It's a beautiful day! About to go hit the gym, but before I do, I just wanted to share some of my thoughts.
It's hard when things start to come to an end, and we see this finality coming and want to avoid it. For me, the semester coming to an end marks a farewell to some of the most wonderful people I have ever met. But if we take the opportunity that is presented to us, with God we can use these times to re-evaluate and see how far we have come.
For me personally, I have come incredibly far in the past year. My life has turned 360 degrees. I am so in love with the Lord and with life, in a way I never thought I would be. This morning for the first time, I used the gift of prophecy intentionally to speak over a close friend, and was just so incredibly blessed that God used me to speak to her in that way.
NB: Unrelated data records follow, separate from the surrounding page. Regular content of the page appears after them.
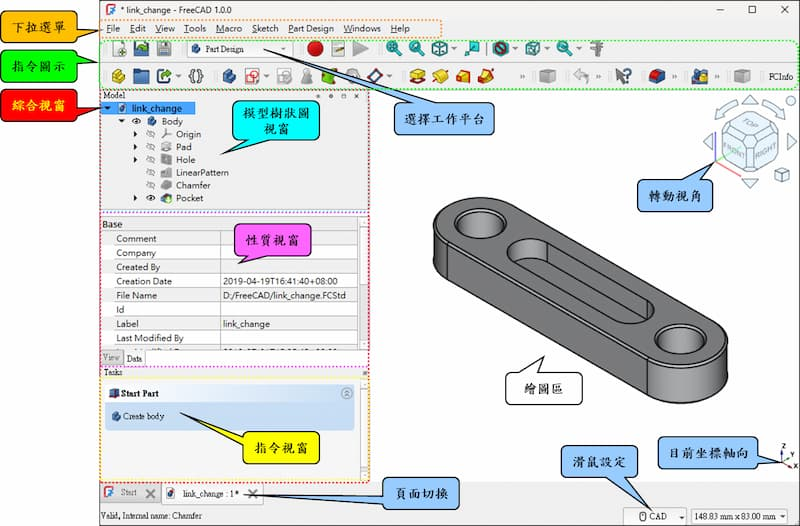Click the New document icon
The image size is (800, 526).
coord(120,49)
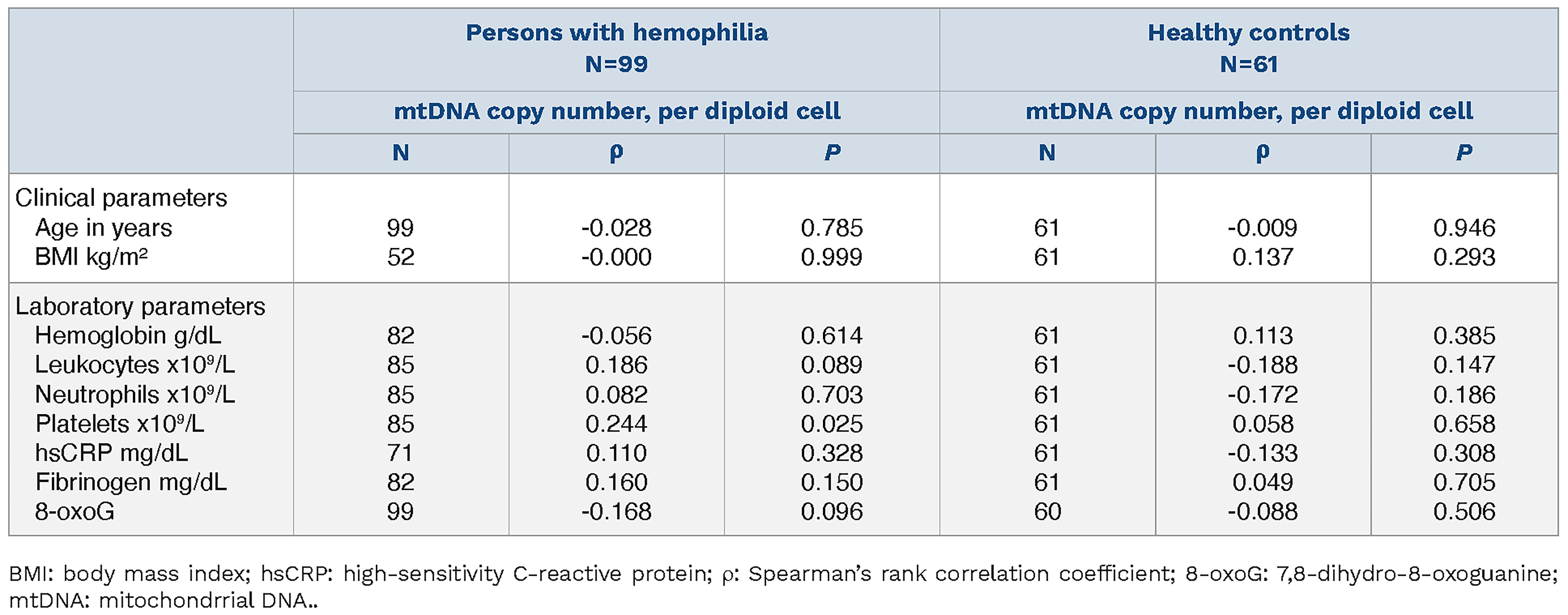The width and height of the screenshot is (1568, 615).
Task: Click the 'Fibrinogen mg/dL' row label
Action: point(131,482)

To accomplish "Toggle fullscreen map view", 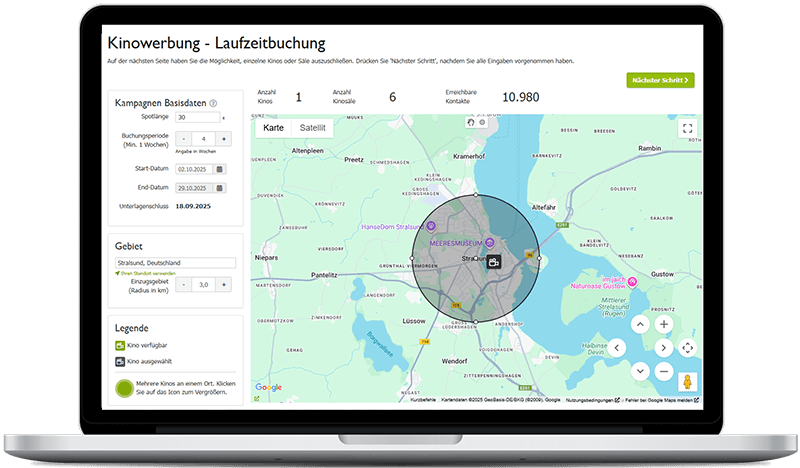I will 686,128.
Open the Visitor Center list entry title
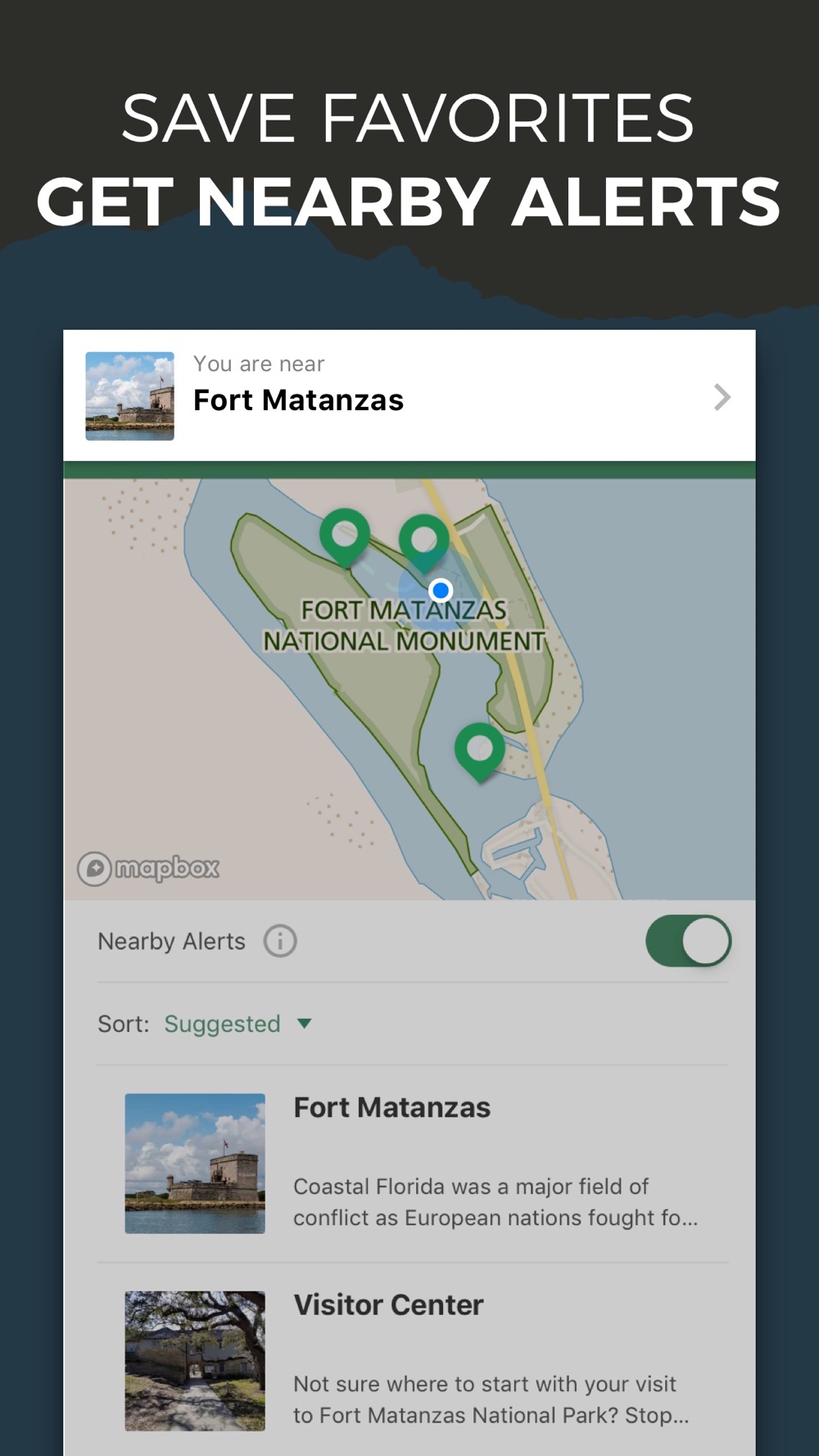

It is the most incredible feeling there is, just to hear God speaking over someone and feel His love for them radiate through you. Of course it's not my place to even hint at what the Lord had to say to her, but I am so incredibly blessed that God is willing to use someone as sinful as me to bring light to others.
I'm fighting hard to be a better person, and I think that my feeling inferior to other believers is something that I can overcome with the help of the Lord. I am not a "holy" person. But the truth is, not one of us truly is and the Lord is willing to use every one of us to complete His plan and His vision.
I'm looking forward to getting more involved with the CU, and pray that even after my dear friends leave me I would not be afraid to go alone and make some new friends. God has been using the people around me to drag me kicking and screaming out of my comfort zone recently, and scary as it is at the time, long may it continue. I have experienced so much that I would never have seen sitting alone in my room.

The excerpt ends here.